The controlled chaos of real breaking news
By midafternoon on a Friday, the weekend beckons in a newsroom just as it does anywhere else.
That was the sunny mood on Friday, Sept. 20, as editors gathered in what we call the Page 1 Meeting, the daily get-together where editors map out the front page of the next day's print editions. The first crack at it anyway; news changes and the first draft of the front page frequently changes along with it.
In these meetings, the editors sift through story summaries and digital photos. For that Saturday, there was more news worth Page 1 than there was space for it. The decisions weren't going to be easy.

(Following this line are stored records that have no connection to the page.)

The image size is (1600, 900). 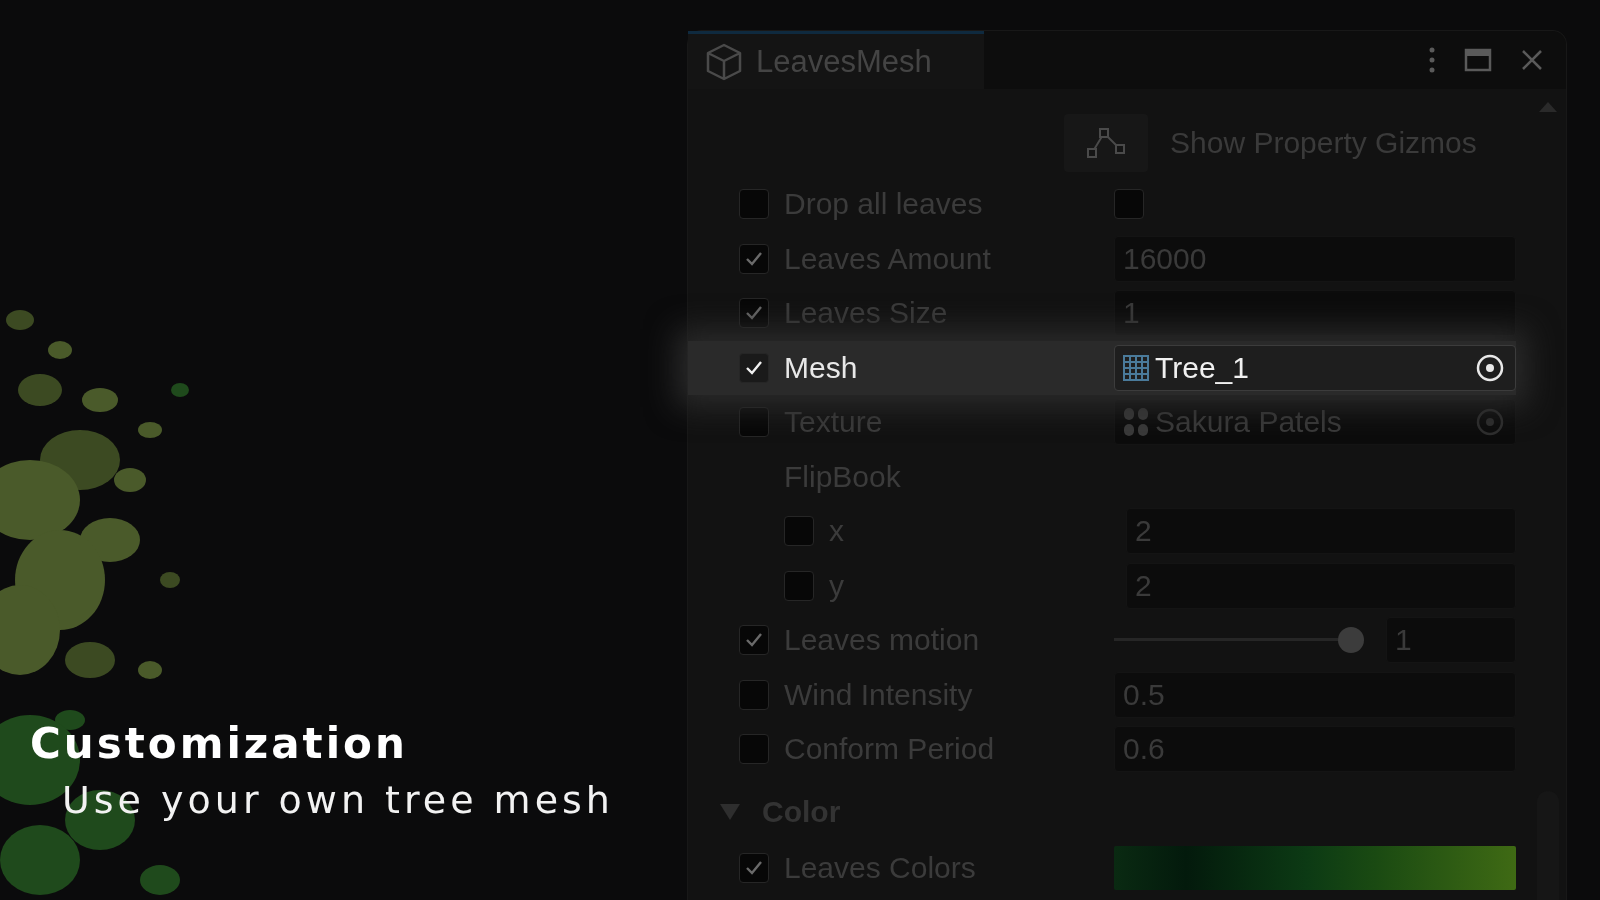 What do you see at coordinates (1478, 60) in the screenshot?
I see `maximize-icon` at bounding box center [1478, 60].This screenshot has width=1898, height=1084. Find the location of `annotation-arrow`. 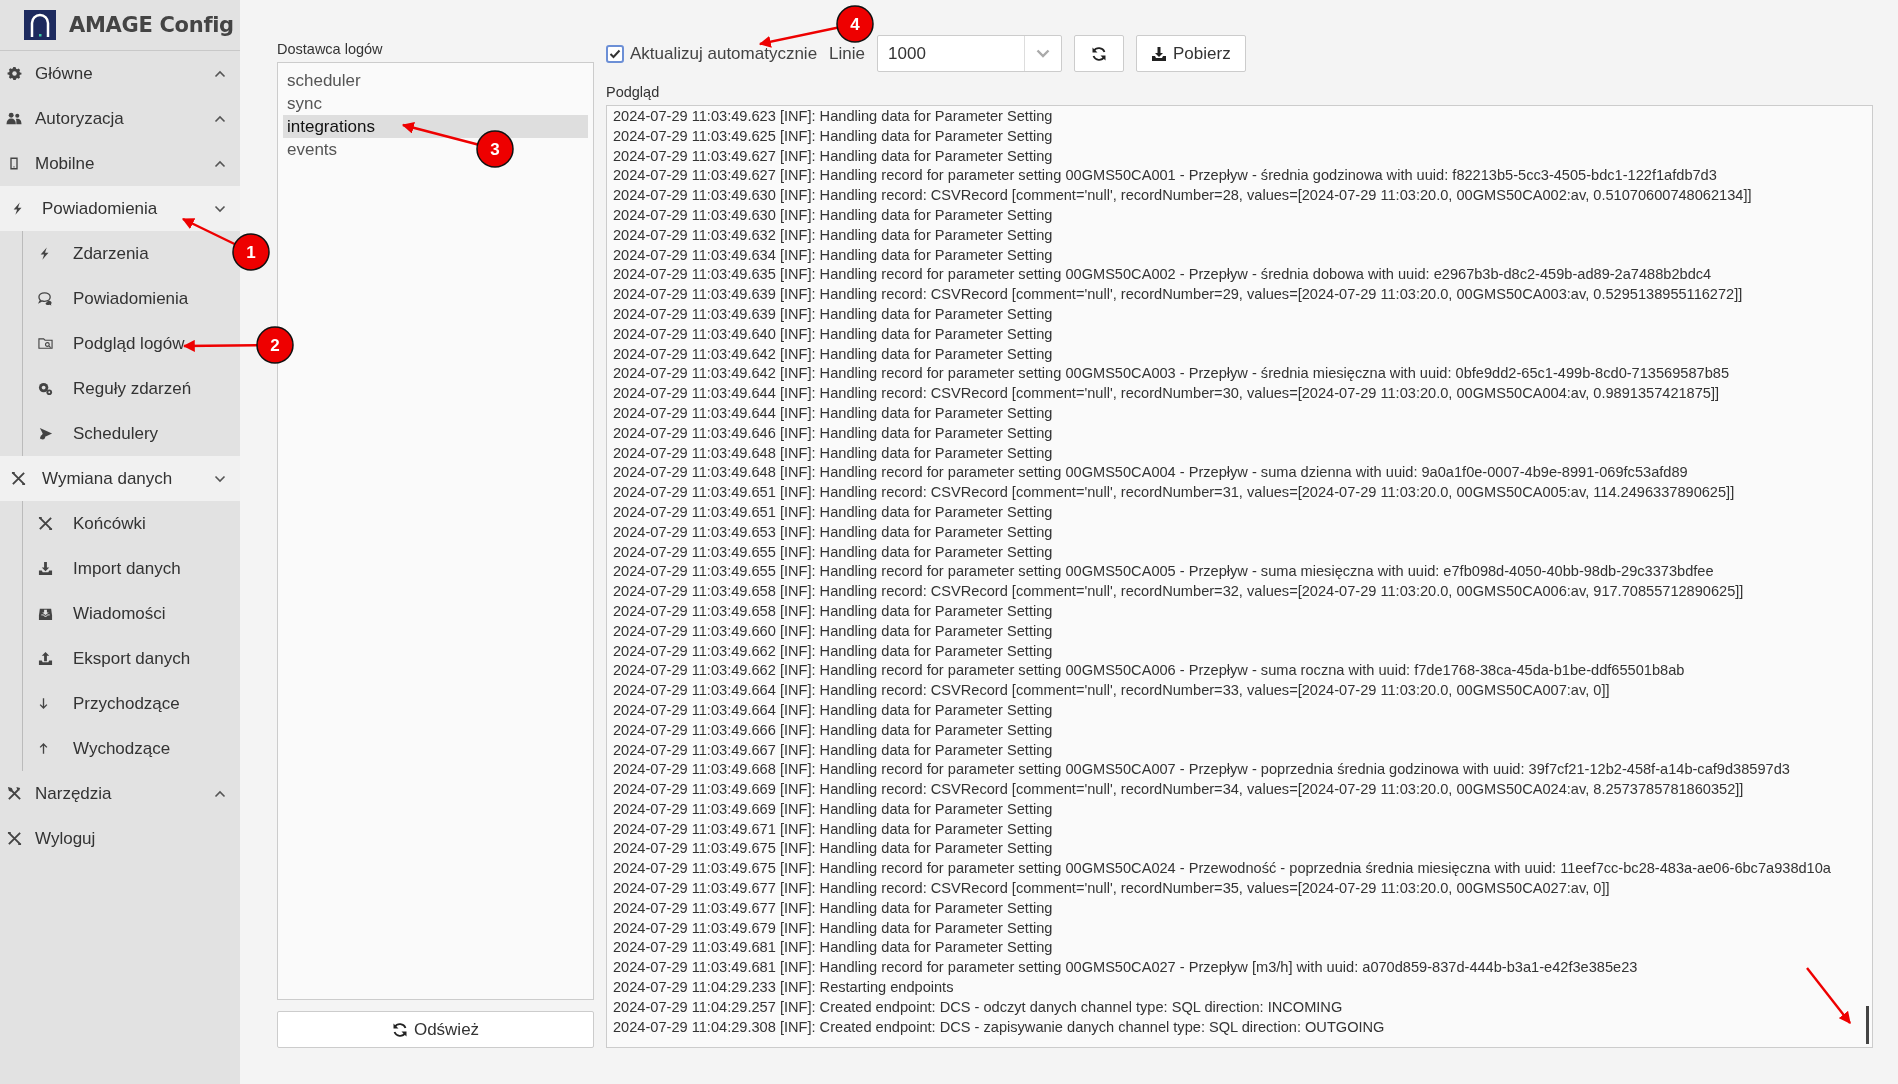

annotation-arrow is located at coordinates (1828, 996).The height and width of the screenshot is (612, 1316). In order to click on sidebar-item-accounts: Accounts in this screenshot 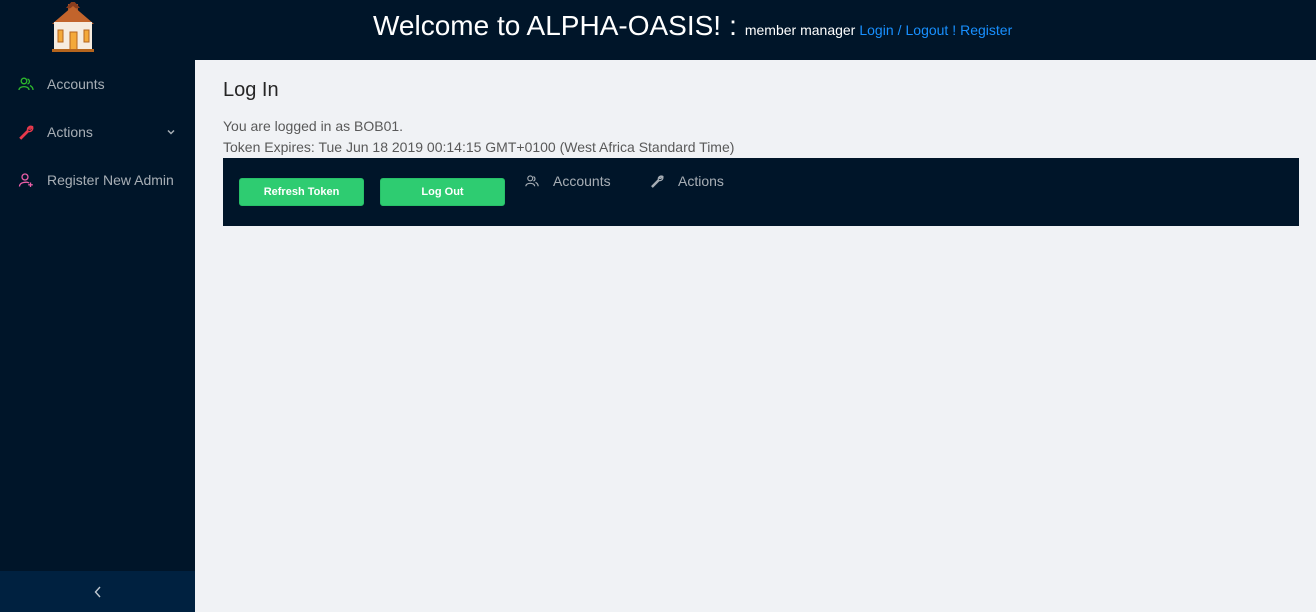, I will do `click(98, 84)`.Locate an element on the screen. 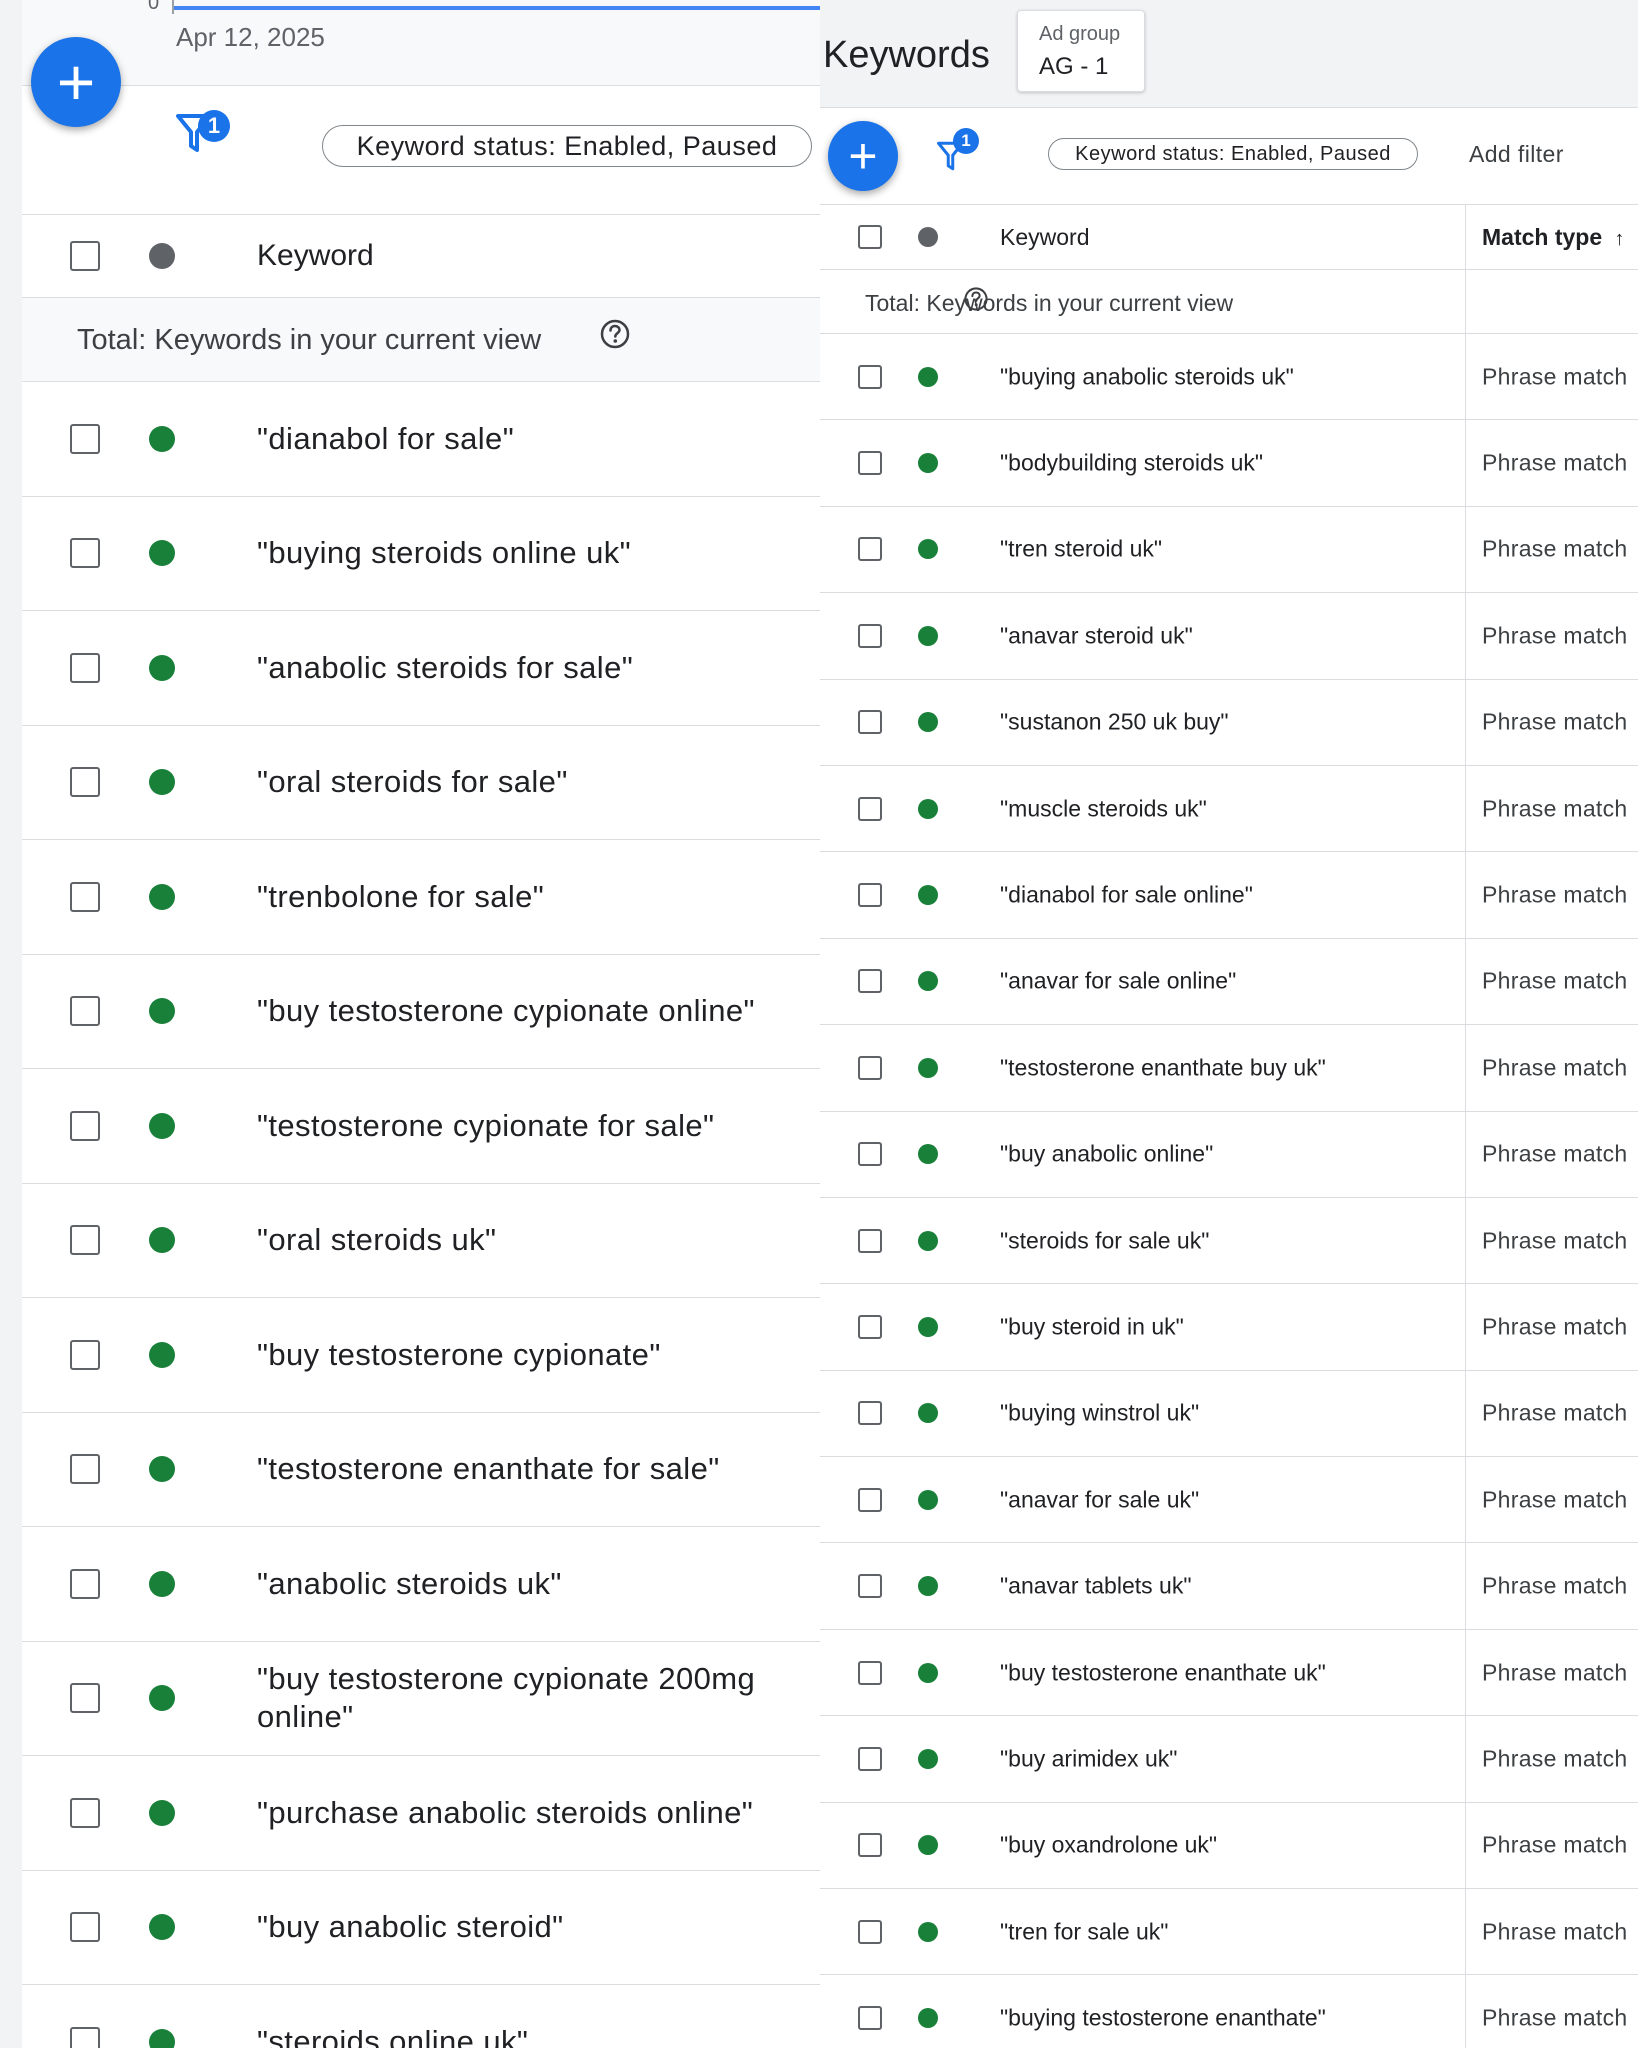 This screenshot has width=1638, height=2048. add-filter-button: Add filter is located at coordinates (1516, 154).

The news changes didn't wait for even the first gavel. Jim Slusher, our deputy managing editor for the Opinion page, mentioned a text on his phone: Something "big" was happening at Woodfield Mall.
When major news breaks, the energy and self-directed chaos of a newsroom is something to behold. It transforms into a sort of music, a blended symphony, often synchronizing in the beginning without even the necessity of a maestro. People move into their places almost instinctively.
One editor peels off from the meeting to ask a reporter to make a call. Jeff Knox, our senior director of visual journalism, finds two photographers to head over to the mall. Someone else jumps onto Twitter.
There, a shaky video has just been posted of an SUV careening through the shopping center.
Deputy Managing Editor Pete Nenni pulls reporters Elena Ferrarin and Madhu Krishnamurthy off stories they are pursuing and sends them to the mall to see if, assuming it's safe, they can get inside -- or at least talk to people who are leaving.
Assistant Managing Editor Neil Holdway starts aggregating early reports into a basic story to post online and sends out the first breaking news alerts.
(Unlike the cable news networks, our breaking news alerts actually signal breaking news.)
Staff writer Eric Peterson hangs back to work in tandem with Holdway, updating the story as we get material from the field, from authorities and from senior staff writer Marni Pyke, who crowdsources on social media.
Knox tries to track down the owner of the Twitter video to seek permission to use it on dailyherald.com.
A handful of the editors around the conference table each pick a social media platform to search out witnesses to the event.
"We updated the story and updated it again and again with fresher material once things came into focus," Managing Editor Jim Baumann recalled. "We halted rumors that there was an active shooter. We told readers the man had been captured swiftly."
More than a dozen people worked the story, all working as one organism as quickly as we could to provide an up-to-the-minute report to you what had happened, and just as importantly, what hadn't.